── Data supplied ──

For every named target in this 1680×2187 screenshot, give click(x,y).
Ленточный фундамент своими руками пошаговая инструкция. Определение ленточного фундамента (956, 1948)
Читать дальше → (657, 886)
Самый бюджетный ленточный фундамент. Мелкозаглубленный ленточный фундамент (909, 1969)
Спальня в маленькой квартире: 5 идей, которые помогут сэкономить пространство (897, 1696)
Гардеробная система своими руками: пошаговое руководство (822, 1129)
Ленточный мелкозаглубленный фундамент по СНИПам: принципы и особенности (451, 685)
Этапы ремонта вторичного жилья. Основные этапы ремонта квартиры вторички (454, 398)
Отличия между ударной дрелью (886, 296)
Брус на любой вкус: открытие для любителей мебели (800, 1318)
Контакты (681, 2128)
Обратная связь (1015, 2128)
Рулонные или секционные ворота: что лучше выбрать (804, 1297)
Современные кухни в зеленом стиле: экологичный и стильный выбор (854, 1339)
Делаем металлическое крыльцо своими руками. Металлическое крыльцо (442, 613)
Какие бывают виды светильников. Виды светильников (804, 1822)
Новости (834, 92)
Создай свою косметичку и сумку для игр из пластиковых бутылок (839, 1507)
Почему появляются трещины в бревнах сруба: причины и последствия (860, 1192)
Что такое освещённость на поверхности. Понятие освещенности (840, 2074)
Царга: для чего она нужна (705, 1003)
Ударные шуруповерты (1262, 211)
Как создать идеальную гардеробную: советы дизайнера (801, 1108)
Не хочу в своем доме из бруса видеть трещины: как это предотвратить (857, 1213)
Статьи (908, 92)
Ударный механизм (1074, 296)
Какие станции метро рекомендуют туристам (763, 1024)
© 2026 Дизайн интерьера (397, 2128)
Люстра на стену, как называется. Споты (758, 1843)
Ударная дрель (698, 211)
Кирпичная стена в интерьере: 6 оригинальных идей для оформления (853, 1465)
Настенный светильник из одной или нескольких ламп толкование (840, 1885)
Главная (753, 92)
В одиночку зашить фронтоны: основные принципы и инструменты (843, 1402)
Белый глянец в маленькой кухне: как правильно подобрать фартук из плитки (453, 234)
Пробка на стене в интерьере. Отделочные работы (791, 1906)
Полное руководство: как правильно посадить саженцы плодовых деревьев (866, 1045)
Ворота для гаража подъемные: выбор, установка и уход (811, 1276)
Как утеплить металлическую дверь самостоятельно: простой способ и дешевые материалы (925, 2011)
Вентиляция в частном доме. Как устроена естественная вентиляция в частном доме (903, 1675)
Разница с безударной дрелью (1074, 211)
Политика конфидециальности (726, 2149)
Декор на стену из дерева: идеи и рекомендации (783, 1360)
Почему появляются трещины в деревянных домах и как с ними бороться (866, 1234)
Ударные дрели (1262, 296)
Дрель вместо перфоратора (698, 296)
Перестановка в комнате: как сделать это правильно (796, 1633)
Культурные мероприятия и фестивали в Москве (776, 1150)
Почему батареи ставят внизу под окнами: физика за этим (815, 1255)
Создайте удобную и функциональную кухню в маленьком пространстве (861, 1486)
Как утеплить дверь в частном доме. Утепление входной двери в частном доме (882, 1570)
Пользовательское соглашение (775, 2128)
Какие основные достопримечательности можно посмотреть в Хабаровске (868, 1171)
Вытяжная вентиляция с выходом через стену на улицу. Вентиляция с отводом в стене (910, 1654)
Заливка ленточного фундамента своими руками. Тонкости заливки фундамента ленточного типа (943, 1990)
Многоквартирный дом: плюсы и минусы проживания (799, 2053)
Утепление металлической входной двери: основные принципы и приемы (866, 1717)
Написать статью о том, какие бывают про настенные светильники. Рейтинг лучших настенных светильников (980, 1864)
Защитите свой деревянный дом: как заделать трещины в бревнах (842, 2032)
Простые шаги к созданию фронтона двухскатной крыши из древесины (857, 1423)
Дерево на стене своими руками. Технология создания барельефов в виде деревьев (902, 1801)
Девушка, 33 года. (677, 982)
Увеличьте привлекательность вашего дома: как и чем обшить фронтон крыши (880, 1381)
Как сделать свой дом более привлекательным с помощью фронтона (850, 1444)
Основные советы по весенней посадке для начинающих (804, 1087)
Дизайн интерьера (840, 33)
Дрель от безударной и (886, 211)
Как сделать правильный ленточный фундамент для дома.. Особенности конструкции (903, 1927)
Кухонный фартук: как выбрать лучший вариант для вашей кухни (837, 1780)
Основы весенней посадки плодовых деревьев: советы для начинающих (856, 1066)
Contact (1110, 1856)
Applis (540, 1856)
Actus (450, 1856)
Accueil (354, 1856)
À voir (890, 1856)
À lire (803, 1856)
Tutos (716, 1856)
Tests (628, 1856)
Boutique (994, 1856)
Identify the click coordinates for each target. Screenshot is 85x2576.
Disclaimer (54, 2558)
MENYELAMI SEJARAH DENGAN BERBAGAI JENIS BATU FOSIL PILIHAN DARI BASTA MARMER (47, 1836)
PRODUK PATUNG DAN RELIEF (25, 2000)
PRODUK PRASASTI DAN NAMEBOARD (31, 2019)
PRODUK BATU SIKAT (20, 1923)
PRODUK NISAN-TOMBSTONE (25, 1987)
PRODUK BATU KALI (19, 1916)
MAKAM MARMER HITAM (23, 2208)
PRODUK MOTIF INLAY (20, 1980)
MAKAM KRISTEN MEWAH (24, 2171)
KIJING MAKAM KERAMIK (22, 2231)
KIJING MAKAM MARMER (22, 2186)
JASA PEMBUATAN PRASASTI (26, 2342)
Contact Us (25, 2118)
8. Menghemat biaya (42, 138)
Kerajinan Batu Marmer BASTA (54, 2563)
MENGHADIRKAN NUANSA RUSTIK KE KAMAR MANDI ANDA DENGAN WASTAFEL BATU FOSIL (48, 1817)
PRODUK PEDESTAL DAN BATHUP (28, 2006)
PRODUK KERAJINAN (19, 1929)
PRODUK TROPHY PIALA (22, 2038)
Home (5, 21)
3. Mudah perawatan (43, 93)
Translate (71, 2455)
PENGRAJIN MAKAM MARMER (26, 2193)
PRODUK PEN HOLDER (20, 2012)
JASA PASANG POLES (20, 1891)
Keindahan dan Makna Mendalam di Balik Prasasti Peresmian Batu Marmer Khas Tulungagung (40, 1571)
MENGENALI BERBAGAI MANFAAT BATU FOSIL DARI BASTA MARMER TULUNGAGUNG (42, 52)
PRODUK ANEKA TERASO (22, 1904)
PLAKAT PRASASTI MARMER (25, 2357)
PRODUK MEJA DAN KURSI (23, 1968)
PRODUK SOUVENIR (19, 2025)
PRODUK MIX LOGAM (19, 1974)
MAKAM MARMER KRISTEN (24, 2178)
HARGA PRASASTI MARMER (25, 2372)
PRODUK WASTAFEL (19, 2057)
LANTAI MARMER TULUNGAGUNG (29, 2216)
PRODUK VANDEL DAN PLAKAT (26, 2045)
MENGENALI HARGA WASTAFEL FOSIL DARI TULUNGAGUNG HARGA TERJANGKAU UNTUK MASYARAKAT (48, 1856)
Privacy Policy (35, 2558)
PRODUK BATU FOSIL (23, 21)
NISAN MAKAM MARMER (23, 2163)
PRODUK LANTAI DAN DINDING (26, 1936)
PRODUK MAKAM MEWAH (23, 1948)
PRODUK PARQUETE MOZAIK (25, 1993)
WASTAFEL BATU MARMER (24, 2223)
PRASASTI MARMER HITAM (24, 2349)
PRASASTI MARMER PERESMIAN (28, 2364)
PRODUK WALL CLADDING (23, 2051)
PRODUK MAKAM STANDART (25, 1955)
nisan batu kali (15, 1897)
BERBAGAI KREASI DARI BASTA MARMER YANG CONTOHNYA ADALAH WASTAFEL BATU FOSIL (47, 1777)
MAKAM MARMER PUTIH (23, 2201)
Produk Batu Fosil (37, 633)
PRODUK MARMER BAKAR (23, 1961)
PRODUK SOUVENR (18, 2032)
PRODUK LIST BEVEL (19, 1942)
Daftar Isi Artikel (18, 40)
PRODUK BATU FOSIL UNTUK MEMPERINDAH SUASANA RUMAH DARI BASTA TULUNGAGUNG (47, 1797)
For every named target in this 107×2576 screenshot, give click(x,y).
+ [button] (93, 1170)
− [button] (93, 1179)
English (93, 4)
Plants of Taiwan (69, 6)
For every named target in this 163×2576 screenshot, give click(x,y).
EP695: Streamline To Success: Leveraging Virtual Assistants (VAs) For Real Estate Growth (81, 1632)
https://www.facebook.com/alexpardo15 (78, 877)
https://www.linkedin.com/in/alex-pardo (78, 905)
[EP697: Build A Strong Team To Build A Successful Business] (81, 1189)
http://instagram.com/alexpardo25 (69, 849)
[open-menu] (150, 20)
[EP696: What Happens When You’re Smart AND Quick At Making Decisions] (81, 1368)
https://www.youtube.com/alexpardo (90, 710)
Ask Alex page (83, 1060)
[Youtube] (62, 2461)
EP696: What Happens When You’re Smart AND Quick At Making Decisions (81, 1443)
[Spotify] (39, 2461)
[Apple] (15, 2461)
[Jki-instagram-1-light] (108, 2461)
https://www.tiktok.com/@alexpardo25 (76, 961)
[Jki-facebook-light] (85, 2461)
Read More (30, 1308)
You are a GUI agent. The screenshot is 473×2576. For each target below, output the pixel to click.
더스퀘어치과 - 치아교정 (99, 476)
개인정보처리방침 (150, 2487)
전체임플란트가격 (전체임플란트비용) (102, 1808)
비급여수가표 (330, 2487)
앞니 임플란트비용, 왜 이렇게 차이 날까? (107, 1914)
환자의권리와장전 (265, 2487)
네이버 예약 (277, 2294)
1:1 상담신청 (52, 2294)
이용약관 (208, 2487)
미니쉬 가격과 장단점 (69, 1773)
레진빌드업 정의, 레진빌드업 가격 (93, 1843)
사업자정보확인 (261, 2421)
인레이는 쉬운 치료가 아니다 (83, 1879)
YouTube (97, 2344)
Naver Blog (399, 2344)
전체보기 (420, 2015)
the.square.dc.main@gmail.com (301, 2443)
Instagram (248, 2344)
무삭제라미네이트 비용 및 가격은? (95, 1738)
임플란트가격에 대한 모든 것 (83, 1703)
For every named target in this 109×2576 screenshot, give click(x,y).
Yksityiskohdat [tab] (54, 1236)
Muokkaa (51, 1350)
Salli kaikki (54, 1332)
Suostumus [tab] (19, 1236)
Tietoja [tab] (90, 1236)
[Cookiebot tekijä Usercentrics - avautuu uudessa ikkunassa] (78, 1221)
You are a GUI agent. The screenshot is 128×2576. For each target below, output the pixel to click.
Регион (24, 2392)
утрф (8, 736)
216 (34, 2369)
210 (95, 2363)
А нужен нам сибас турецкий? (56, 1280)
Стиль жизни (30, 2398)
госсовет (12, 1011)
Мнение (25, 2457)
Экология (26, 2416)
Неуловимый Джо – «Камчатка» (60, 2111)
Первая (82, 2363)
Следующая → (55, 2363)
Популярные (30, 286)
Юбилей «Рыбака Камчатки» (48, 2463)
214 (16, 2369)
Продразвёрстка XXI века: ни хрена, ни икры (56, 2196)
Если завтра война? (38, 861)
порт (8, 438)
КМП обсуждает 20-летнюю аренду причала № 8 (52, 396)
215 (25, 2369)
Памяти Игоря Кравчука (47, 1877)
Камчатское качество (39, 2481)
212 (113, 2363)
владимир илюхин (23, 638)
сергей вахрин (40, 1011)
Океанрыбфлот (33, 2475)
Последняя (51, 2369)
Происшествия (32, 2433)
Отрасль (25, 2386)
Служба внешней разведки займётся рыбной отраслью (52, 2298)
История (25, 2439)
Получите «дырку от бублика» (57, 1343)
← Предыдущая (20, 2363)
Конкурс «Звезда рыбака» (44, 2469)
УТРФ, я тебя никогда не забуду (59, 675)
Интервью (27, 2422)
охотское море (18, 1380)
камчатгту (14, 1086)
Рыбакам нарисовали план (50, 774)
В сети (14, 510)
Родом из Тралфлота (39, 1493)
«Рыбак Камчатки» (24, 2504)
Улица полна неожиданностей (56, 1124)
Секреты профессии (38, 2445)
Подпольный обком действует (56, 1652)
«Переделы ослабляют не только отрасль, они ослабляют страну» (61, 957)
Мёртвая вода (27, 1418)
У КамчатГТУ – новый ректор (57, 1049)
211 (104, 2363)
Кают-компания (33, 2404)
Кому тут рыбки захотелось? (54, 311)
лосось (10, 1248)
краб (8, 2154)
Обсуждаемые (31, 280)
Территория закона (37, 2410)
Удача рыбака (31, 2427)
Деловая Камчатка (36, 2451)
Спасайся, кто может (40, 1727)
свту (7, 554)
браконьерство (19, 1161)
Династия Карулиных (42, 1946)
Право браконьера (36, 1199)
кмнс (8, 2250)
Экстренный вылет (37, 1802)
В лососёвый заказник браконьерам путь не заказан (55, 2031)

───

**What the task requires**
A single number is the whole answer: how many lines in the data above hold the string "ленточного".

**Answer for this exercise**
2